Reproduce the data word for word, beginning with its first line and continuing through the line that contains "Action: tap(27, 27)", with both of those lines included.

Data items
++++++++++++++++++++

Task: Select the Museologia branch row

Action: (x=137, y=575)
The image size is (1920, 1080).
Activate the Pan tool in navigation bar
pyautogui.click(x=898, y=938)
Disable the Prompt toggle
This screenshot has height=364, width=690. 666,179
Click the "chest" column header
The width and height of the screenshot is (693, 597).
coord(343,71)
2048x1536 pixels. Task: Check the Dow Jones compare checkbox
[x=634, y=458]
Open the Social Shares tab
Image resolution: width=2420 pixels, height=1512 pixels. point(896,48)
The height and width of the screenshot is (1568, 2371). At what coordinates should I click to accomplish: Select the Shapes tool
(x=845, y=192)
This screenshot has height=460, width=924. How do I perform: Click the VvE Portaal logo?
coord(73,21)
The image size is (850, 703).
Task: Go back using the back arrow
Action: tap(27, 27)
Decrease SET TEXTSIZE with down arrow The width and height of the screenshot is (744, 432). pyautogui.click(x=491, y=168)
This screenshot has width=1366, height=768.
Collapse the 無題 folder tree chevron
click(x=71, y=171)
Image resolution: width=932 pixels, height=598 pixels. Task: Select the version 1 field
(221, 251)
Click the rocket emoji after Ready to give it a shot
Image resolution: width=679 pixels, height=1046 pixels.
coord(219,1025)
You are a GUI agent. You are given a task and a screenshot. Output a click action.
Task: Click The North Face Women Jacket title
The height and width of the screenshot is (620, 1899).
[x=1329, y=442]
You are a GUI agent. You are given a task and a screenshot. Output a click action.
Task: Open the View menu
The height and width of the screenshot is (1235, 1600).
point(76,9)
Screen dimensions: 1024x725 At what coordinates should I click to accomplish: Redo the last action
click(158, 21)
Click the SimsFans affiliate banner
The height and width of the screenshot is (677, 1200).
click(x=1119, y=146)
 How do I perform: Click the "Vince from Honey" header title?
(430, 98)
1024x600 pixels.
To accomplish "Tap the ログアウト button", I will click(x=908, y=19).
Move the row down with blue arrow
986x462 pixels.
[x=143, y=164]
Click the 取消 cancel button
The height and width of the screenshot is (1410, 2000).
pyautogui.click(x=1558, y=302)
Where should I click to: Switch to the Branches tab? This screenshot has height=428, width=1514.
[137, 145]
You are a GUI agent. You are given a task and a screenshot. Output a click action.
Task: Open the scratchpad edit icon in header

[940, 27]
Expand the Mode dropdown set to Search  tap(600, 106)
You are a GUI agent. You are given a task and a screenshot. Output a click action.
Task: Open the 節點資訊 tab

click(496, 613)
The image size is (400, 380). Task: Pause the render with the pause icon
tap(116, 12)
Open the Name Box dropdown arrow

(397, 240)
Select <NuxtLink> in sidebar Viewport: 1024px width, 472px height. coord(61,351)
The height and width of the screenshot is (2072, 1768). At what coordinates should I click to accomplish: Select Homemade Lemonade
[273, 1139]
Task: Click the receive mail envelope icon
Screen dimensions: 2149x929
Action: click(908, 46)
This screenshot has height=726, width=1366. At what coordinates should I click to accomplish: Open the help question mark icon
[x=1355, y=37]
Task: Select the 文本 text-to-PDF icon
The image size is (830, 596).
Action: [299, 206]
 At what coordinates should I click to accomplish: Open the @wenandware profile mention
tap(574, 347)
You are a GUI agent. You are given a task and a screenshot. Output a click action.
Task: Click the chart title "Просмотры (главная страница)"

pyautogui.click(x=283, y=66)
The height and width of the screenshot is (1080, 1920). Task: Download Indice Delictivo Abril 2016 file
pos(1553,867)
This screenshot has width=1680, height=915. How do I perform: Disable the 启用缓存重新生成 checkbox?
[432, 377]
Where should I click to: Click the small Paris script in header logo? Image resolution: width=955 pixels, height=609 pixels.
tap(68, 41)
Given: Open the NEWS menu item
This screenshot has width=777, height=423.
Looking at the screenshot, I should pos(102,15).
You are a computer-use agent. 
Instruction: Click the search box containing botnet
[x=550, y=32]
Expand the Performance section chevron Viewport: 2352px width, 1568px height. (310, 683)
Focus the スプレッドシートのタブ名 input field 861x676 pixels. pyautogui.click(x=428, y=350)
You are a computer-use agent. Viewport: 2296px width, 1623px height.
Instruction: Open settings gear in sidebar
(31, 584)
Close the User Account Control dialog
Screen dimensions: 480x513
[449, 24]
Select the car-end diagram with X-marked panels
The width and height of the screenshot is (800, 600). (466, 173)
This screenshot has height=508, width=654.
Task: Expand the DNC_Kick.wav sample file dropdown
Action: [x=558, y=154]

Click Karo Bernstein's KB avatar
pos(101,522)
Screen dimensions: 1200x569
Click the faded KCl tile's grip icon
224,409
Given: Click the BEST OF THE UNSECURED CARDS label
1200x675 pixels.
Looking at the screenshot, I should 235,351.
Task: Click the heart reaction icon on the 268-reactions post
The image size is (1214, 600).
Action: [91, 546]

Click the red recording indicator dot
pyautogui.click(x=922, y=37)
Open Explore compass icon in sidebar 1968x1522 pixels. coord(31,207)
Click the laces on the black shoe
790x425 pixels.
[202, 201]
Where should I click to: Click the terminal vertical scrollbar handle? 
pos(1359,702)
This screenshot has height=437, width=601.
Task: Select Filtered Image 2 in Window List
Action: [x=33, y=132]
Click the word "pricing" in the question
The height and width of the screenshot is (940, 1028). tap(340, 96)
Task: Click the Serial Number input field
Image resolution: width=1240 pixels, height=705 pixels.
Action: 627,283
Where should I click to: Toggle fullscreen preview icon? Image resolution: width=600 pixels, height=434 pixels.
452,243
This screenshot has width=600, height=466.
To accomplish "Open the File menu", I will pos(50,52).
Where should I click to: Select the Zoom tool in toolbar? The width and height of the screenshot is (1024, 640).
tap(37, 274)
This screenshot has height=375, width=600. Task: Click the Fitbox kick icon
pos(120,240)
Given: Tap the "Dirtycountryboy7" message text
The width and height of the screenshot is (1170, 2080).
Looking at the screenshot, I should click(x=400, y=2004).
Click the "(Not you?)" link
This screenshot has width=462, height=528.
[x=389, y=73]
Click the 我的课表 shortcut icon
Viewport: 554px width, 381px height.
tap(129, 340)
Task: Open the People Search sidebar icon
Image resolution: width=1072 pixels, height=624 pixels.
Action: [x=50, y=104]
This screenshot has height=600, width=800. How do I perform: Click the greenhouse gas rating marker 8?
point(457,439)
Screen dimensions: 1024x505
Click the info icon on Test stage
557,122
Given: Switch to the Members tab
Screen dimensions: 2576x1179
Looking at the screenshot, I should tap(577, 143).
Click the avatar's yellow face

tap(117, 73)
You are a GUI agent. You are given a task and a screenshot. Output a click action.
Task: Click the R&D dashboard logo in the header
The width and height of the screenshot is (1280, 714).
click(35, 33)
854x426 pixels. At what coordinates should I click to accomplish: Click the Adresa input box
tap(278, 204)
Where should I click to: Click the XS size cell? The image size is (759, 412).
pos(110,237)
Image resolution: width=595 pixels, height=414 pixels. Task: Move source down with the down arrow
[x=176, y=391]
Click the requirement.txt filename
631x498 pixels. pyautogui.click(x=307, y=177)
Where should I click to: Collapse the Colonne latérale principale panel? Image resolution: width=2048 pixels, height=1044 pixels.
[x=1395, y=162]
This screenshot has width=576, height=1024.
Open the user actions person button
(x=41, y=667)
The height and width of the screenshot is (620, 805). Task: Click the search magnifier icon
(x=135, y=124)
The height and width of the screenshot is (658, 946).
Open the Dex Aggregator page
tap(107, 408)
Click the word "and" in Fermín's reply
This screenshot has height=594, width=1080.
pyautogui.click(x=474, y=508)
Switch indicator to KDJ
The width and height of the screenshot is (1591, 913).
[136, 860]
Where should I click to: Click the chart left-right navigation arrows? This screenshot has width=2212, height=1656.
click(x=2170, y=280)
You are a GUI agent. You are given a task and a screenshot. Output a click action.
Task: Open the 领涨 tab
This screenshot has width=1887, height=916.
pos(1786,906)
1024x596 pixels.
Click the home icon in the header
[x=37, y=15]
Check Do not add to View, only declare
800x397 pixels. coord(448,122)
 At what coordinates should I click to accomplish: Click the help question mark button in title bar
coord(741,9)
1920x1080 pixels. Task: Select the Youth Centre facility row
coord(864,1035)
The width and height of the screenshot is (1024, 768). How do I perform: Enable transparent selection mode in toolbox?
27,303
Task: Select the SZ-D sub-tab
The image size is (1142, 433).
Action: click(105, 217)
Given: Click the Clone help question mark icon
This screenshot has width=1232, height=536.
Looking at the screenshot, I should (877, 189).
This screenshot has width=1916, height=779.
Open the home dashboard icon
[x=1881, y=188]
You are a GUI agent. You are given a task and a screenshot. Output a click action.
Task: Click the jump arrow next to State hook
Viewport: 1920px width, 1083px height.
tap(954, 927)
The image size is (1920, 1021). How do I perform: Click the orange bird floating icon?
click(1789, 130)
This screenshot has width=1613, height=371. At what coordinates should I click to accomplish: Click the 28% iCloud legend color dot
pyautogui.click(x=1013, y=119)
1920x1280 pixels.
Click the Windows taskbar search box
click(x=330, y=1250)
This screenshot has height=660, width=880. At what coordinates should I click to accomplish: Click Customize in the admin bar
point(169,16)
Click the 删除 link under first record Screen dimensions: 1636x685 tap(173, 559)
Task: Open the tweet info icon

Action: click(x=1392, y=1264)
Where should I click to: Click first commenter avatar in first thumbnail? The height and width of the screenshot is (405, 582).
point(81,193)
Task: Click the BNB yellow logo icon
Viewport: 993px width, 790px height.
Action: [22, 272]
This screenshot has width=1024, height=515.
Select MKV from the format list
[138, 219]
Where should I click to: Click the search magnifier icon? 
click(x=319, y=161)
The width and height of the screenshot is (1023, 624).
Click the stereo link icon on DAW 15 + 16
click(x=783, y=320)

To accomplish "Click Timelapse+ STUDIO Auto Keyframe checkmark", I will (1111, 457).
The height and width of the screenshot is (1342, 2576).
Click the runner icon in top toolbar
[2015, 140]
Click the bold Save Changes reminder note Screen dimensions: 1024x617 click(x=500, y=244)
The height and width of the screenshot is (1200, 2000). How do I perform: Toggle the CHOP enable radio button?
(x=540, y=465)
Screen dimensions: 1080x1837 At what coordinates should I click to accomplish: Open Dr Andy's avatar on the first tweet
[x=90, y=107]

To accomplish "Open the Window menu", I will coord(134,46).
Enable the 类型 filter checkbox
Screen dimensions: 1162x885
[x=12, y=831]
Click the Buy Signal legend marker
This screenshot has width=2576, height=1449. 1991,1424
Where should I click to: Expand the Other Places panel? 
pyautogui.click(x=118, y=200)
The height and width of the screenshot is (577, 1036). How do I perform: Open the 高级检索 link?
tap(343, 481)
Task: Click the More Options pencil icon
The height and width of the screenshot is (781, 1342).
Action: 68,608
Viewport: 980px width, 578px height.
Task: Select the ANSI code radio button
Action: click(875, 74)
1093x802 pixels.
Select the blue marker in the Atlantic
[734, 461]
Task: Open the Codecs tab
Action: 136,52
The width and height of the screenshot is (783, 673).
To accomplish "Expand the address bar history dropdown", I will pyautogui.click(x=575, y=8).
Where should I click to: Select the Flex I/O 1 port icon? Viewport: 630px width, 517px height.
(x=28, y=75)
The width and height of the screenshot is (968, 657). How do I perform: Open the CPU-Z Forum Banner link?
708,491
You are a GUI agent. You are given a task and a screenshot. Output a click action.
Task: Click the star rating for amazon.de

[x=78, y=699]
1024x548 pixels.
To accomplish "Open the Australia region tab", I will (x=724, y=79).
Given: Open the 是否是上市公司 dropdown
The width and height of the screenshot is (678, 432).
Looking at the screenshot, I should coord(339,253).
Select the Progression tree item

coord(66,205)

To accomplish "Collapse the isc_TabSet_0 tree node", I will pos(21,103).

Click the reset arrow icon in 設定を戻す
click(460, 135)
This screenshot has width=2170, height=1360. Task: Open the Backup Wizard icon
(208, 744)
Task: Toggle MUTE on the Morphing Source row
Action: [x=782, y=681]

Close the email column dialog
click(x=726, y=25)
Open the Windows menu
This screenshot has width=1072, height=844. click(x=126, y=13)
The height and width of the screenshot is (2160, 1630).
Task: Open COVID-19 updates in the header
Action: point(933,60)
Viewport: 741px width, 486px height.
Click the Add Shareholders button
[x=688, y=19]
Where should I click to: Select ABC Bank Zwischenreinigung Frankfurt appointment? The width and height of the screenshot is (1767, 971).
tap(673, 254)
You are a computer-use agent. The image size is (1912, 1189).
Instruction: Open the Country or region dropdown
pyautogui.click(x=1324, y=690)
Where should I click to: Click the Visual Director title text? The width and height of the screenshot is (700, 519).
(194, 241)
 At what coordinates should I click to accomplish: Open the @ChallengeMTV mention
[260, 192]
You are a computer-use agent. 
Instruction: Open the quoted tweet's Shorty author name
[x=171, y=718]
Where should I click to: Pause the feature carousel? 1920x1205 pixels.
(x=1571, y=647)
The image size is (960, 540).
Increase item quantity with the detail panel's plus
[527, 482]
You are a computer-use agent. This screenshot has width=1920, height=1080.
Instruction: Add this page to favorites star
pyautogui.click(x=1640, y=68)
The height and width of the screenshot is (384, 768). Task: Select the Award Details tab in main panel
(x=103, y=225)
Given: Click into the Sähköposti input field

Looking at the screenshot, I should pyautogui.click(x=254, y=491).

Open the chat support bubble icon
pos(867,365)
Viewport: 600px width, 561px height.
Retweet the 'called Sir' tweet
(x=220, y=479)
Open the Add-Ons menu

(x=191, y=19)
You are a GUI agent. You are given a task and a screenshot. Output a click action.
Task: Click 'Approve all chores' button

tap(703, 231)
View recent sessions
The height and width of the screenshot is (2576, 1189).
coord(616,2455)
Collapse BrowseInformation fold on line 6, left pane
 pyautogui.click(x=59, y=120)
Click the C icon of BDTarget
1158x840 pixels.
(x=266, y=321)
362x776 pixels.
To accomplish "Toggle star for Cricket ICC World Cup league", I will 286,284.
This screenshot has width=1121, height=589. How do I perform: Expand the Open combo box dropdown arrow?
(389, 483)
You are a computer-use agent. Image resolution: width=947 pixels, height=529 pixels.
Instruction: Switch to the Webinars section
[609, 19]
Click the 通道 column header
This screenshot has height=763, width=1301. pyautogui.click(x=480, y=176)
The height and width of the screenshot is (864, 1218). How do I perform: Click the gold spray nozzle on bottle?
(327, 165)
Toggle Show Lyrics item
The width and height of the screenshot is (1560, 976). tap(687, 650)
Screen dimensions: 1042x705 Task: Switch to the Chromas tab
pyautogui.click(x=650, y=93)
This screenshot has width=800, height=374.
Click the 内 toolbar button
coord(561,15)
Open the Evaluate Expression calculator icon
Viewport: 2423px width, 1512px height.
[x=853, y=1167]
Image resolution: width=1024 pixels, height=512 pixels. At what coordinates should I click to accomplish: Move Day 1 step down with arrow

++++++++++++++++++++

• _Reply_
Task: Select the Museologia branch row

Action: (x=137, y=575)
The image size is (1920, 1080).
Activate the Pan tool in navigation bar
pyautogui.click(x=898, y=938)
Disable the Prompt toggle
This screenshot has height=364, width=690. 666,179
Click the "chest" column header
The width and height of the screenshot is (693, 597).
coord(343,71)
2048x1536 pixels. Task: Check the Dow Jones compare checkbox
[x=634, y=458]
Open the Social Shares tab
Image resolution: width=2420 pixels, height=1512 pixels. point(896,48)
The height and width of the screenshot is (1568, 2371). At what coordinates should I click to accomplish: Select the Shapes tool
(x=845, y=192)
This screenshot has height=460, width=924. How do I perform: Click the VvE Portaal logo?
coord(73,21)
The image size is (850, 703).
Task: Go back using the back arrow
Action: tap(27, 27)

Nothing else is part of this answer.